She slipped the shoes over her feet, and felt the tingle run through her body.
“The Trolls were given the land here as their kingdom,” Wolf was saying.
She held her hand up to her face and almost giggled when she saw nothing.
“And that’s why they hate Prince Wendell so much, because he has a juicy, fertile kingdom, and—” Wolf stopped talking and turned around. Then around again. Virginia suppressed another giggle. He couldn’t see her.
“Virginia?” Wolf called out.
He continued to spin like a wind-up toy on low, and then he stopped, putting his hands on his hips.
“Please tell me you didn’t take the Troll King’s magic shoes,” Wolf said, clearly disgusted.

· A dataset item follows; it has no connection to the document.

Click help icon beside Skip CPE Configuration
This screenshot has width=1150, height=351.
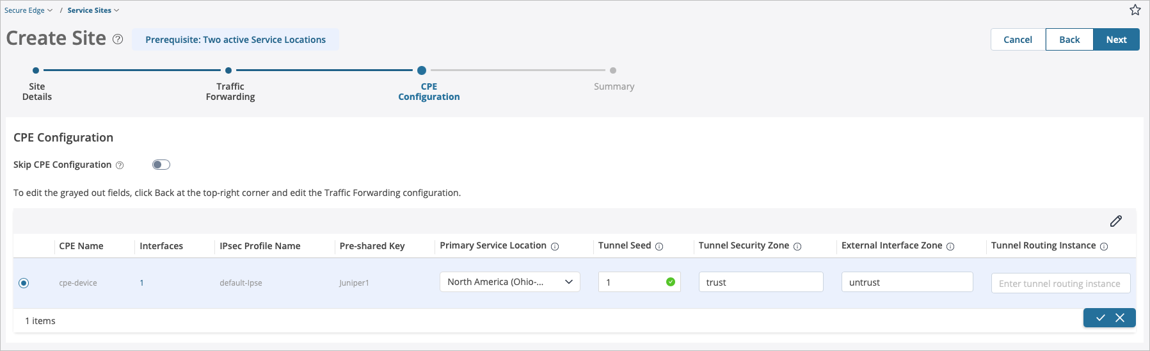click(120, 165)
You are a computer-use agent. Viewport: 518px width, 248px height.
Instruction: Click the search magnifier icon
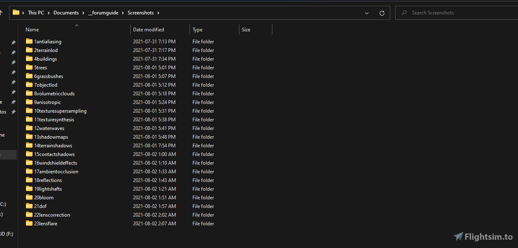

All right, she thought. I won’t tell you anything at all. She put a hand to her head. Slightly dizzy. Almost drunk. The urge to giggle rose within her again. She wondered how long she could suppress it. Long enough to escape pretty boy here?
She didn’t know, but she was going to try to find out.
Tony stood at a table in the center of the dining room, on the far side so that he could see the guard pacing above. The room seemed smaller and narrower when filled with most of the prison population.
So far as Tony could tell, they were all men, although some had wings. Others had scrunched up faces like those Trolls that he and Virginia had been running from. Others—like the guy across the table—had scars dividing their faces as if they were baseballs.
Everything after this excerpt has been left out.